## GIVEN TEXT
ABU DHABI // The inaugural Abu Dhabi Grand Prix did not have a trouble-free ride. There were teething problems, including transport glitches that added hours on to journeys home for many fans and, at times, there was a lack of food and drink amid sizzling temperatures. In addition, racing team members, the media and event organisers encountered problems at the hotels on Yas Island.
The organisers held daily summits with the capital's authorities to iron out anything that had gone wrong. And, much as the drivers improved as they became more familiar with the circuit's demands, fans said the organisation got better over the four days. Richard Cregan, the chief executive of Yas Marina Circuit, said logistical troubles that emerged at the beginning were quickly resolved. "From the first day, when we had the public here on Thursday, we sat down every evening and looked at the problems we had and where we had different issues," he said.
"We sat with the police, the Higher Security Committee and said, 'Let's be open, what issues did we have?' "That next day, we would implement different measures, and as a result, we improved things. "We worked together. There was a great feeling, and it wasn't just teamwork, but a great feeling of ownership. All these people, too many to mention, took real ownership of the project." Mr Cregan did not specify which areas had raised cause for concern.
However, transport problems were reported at the start of the weekend. On Thursday, a pit lane walk attracted 10,000 fans. Most stayed for the concert by the American R&B singer Beyoncé at Ferrari World, by which time the crowd had swollen to around 25,000. Afterwards, fans said they could not find buses that were meant to return them to their vehicles, some of which were kilometres away. Some complained that they were stuck on the island for almost two hours after the concert owing to a combination of heavy traffic and an inability to find a bus.

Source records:
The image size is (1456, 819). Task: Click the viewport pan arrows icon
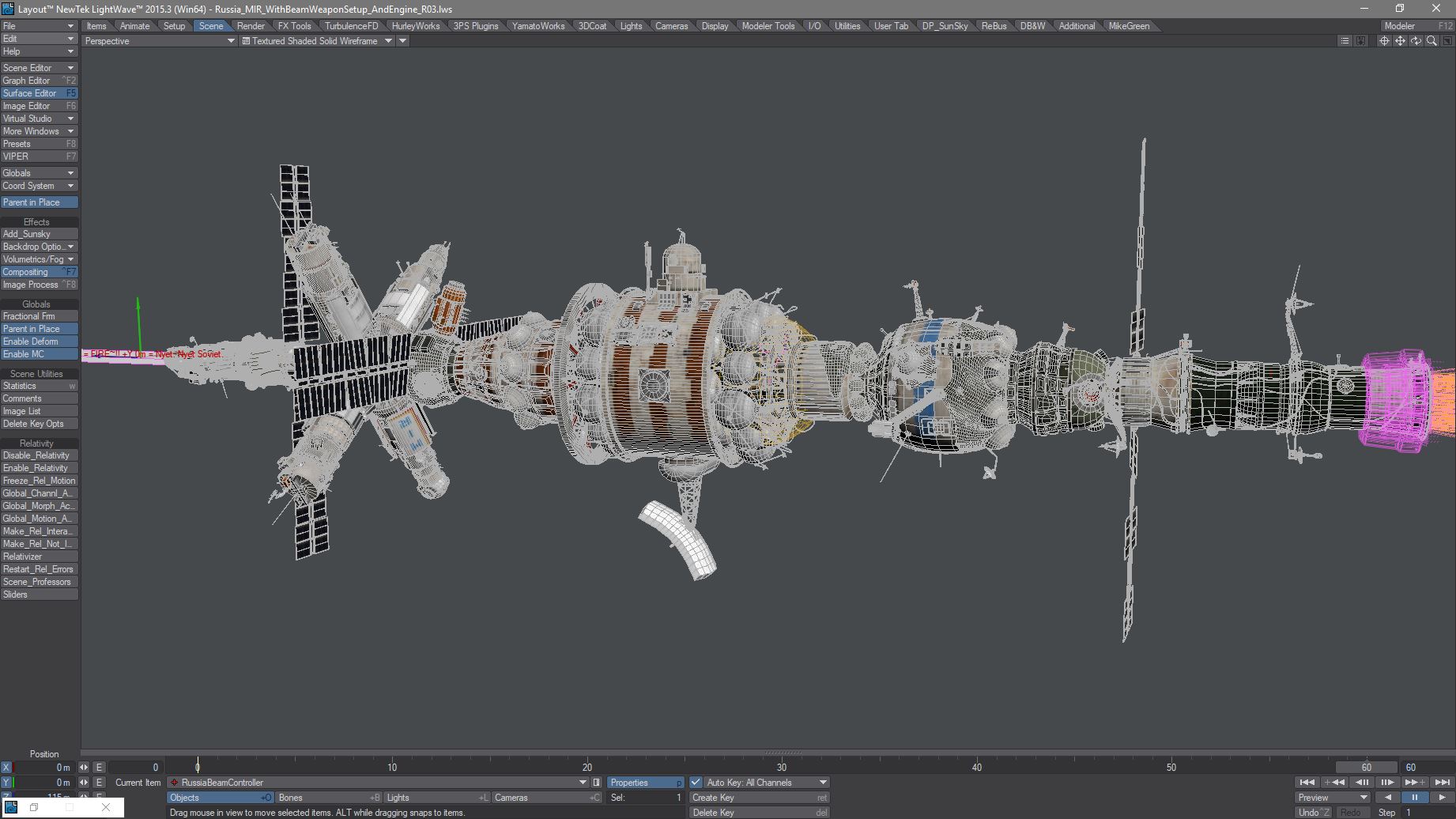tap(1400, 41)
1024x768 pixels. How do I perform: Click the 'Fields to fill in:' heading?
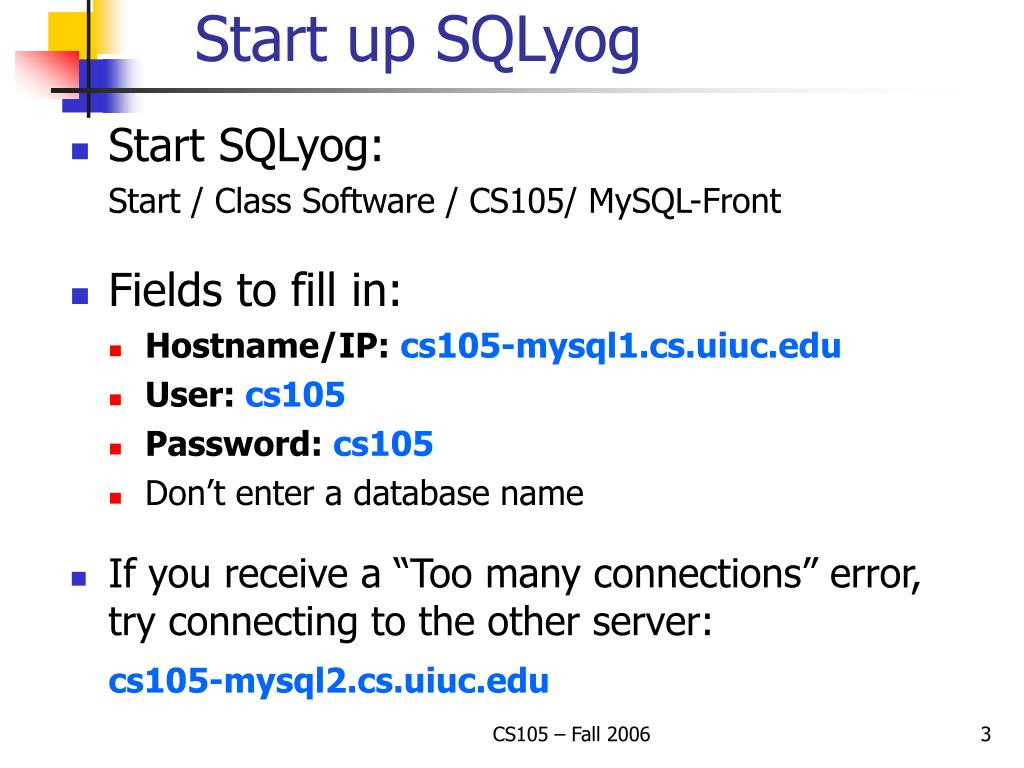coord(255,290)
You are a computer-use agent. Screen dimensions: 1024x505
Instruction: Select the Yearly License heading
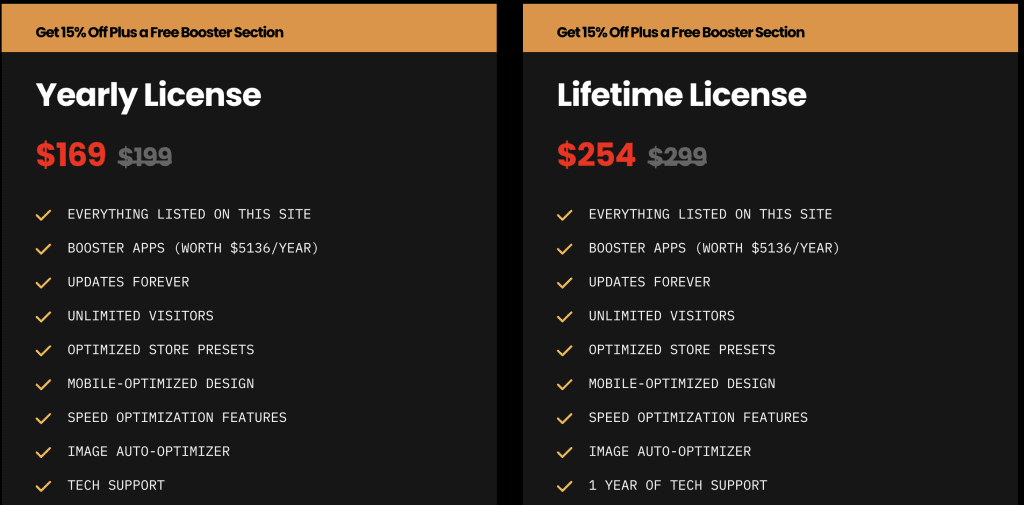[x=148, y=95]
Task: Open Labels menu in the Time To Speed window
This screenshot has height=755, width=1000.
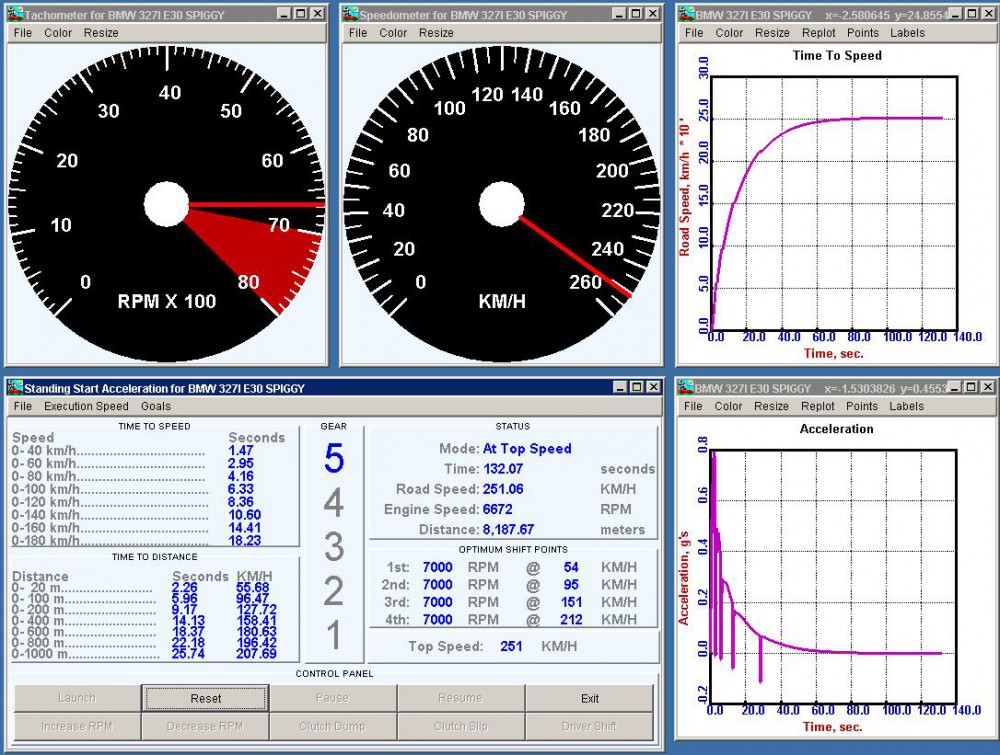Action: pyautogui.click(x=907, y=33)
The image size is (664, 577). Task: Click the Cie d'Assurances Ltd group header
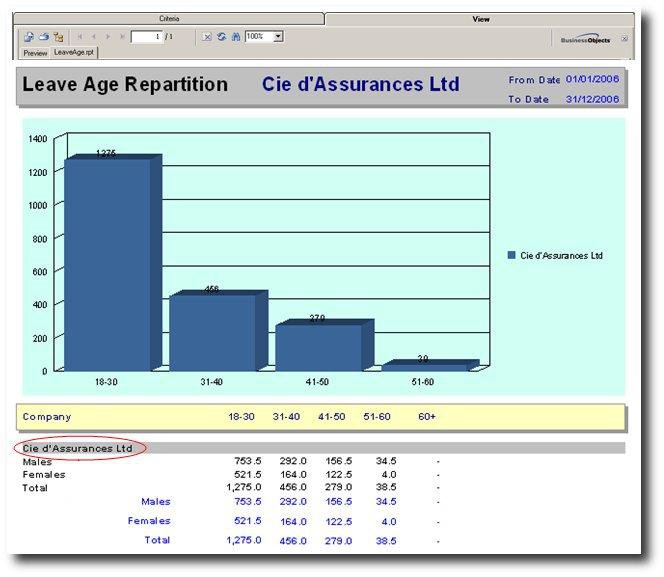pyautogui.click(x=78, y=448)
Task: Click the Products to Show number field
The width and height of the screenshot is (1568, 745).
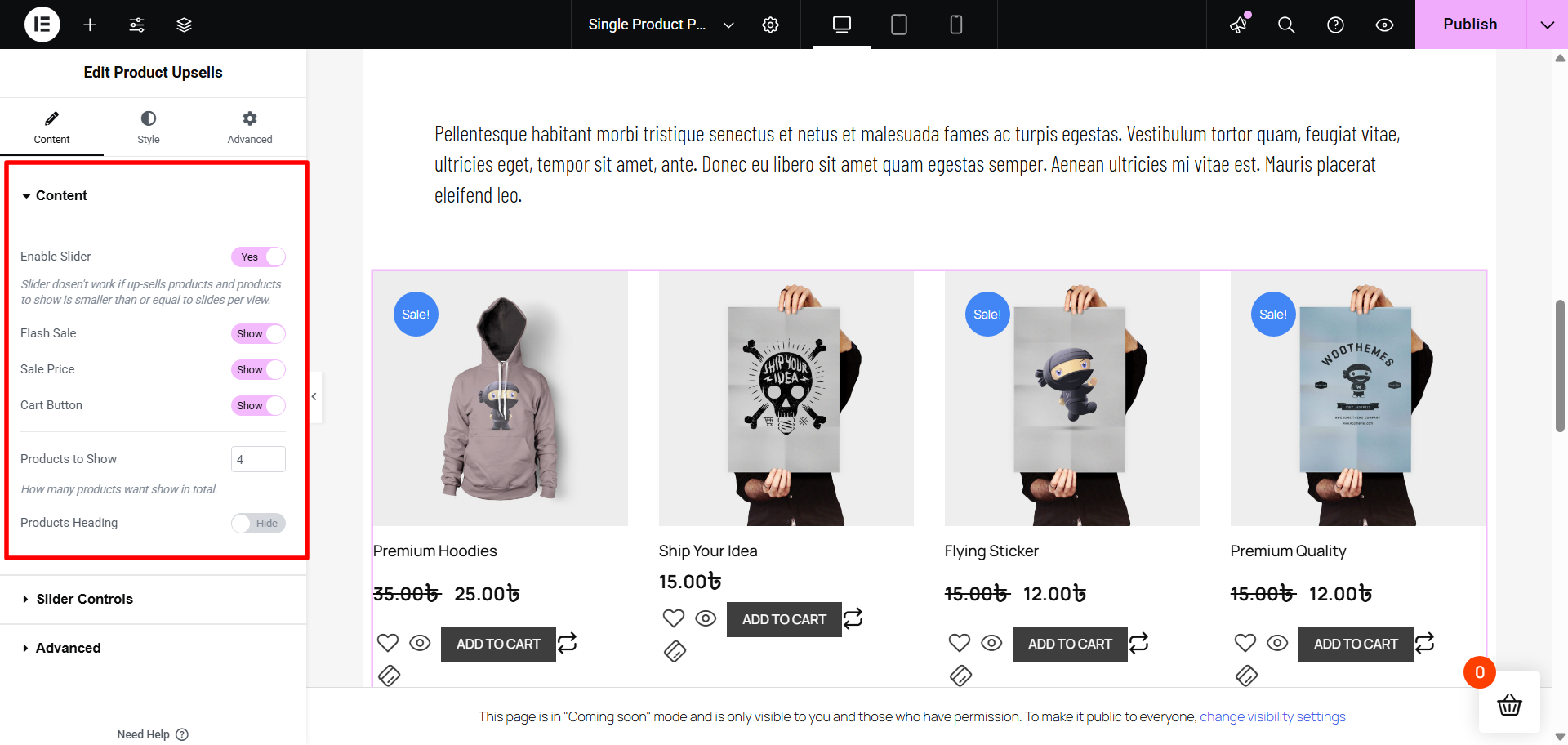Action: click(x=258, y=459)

## TASK INSTRUCTIONS
1/ Translate this sentence from the Abu Dhabi Grand Prix article into Spanish: "On Thursday, a pit lane walk attracted 10,000 fans."
2/ Reproduce the stretch of the Abu Dhabi Grand Prix article from "However, transport problems" through "find a bus.", without changing a word.

## SOLUTIONS TO THE EXERCISE
1/ El jueves, un recorrido por el pit lane atrajo a 10.000 aficionados.

2/
However, transport problems were reported at the start of the weekend. On Thursday, a pit lane walk attracted 10,000 fans. Most stayed for the concert by the American R&B singer Beyoncé at Ferrari World, by which time the crowd had swollen to around 25,000. Afterwards, fans said they could not find buses that were meant to return them to their vehicles, some of which were kilometres away. Some complained that they were stuck on the island for almost two hours after the concert owing to a combination of heavy traffic and an inability to find a bus.